The previous Conservative government changed the rules so since January, most students have not been allowed to bring dependents with them, with exceptions only for those studying at PhD level.
In March, further changes were introduced by the Tories barring care workers and senior care workers from sponsoring dependents on the health and care worker visa.
Rishi Sunak’s Tory administration also raised the minimum salary requirement for the skilled worker visa from £26,200 to £38,700 in April, making it more difficult to obtain.
Asylum spending at record high
Home Office figures also released today show government spending on asylum in the UK reached £5.38bn in the year to April 2024 – up 36% from £3.95bn in the previous year and the highest level of spending on record.
At the end of September 2024, there were 97,170 asylum cases (relating to 133,409 people) awaiting an initial decision, which is 22% fewer than the year before, but 13% higher than at the end of the previous quarter.
The latest net migration figures, from July 2023 to June 2024, cover the Conservatives’ last year in office, with Labour winning the election at the beginning of July.
The data comes a day after new Tory leader Kemi Badenoch admitted her party had failed on migration.
“We got this wrong. I more than understand the public anger on this issue, I share it,” she said on Wednesday.
Image: Asylum spending is at a record high. Pic: PA
Conservatives say drop is due to their policies
Former Conservative home secretary James Cleverly said: “Today’s migration figures are the first to show the impact of the changes that I brought in as home secretary.
“Numbers are still too high, but we see the first significant downward trend in years. Changes that Labour opposed and haven’t fully implemented.”
Suella Braverman, the Tory home secretary before Mr Cleverly, also claimed credit for the drop in net migration, saying it “is a result of the changes I fought for and introduced in May 2023”.
“That’s when we started to turn the tide,” she said.
“But 1.2 million arrivals a year is still too high. This is unsustainable and why we need radical change.”
Net migration may be down but difficult migration questions remain for Labour
The headline figure today is high and has already been seized on by the likes of Nigel Farage.
Small boat crossings, which make up a fraction of the overall net migration figure, are up on last year.
Around 20,000 people have crossed the channel in small boats since Labour was elected, and Home Office data released today could paint a difficult picture on the asylum bill and hotel use.
Net migration may technically be down but that doesn’t mean there won’t be difficult questions today for the government on migration.

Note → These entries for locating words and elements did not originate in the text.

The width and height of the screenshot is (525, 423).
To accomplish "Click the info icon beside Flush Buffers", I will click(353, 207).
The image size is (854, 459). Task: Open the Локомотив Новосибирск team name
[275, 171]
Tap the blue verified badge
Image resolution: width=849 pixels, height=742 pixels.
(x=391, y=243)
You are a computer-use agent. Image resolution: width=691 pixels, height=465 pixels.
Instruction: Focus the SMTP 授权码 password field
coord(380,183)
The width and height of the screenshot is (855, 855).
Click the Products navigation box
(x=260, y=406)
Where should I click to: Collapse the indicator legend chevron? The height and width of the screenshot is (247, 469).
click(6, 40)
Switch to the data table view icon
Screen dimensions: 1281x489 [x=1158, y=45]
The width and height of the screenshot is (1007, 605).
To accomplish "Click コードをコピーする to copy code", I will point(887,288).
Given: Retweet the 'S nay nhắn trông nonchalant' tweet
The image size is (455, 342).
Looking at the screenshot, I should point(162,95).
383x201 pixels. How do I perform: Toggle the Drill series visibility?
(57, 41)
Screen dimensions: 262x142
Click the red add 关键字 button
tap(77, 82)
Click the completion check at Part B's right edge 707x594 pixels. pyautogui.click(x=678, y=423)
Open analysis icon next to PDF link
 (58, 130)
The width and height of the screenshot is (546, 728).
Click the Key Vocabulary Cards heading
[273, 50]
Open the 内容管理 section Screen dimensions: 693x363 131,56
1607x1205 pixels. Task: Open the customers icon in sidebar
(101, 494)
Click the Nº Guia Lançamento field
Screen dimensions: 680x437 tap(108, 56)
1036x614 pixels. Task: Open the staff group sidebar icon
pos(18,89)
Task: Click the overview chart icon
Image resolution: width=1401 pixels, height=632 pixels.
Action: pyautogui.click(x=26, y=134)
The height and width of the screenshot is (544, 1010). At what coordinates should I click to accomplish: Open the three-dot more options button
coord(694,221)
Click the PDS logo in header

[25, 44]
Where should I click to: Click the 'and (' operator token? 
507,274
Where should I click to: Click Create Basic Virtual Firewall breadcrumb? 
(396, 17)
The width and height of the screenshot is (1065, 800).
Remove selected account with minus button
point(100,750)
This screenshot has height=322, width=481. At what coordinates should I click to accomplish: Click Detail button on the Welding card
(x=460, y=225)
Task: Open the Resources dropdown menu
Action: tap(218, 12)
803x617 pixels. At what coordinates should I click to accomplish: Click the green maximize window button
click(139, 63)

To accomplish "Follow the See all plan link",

Labour said the latest migration figures showed the government had started the “hard graft” of tackling the issue, and was “cleaning up the Conservatives’ mess”.
A party spokesman said: “In their own words, the Tories broke the immigration system.
“On their watch, net migration quadrupled in four years to a record high of nearly one million, despite saying they’d lower it to 100,000.
“They are an open borders party who lied time and again to the public. This is the chaos Labour inherited and any crowing from the Tories should be seen in that light.”
Image: Former home secretary James Cleverly said the numbers showed Tory policy was working. Pic: AP
41% drop in study or work visas
Figures for net migration in 2022 were also revised, increasing from 607,000 to 754,000, while 2021 changed from 221,000 to 254,000.
The revisions are due to the ONS continuing to review its net migration figures as more complete data becomes available, as well as improving how it estimates the migration behaviour of people arriving in the UK from outside the EU.
The latest figures show a small increase in emigration, but the fall was mostly attributed to a decrease in immigration.
Those entering the UK as dependents of people on work or study visas dropped by 41% for each.
Main applicants for work visas decreased by 7%, while main applicants for study visas dropped by 9%.
The ONS said the fall in net migration was also driven by a rise in long-term emigration – people leaving the UK – particularly of those who came to the country on study visas.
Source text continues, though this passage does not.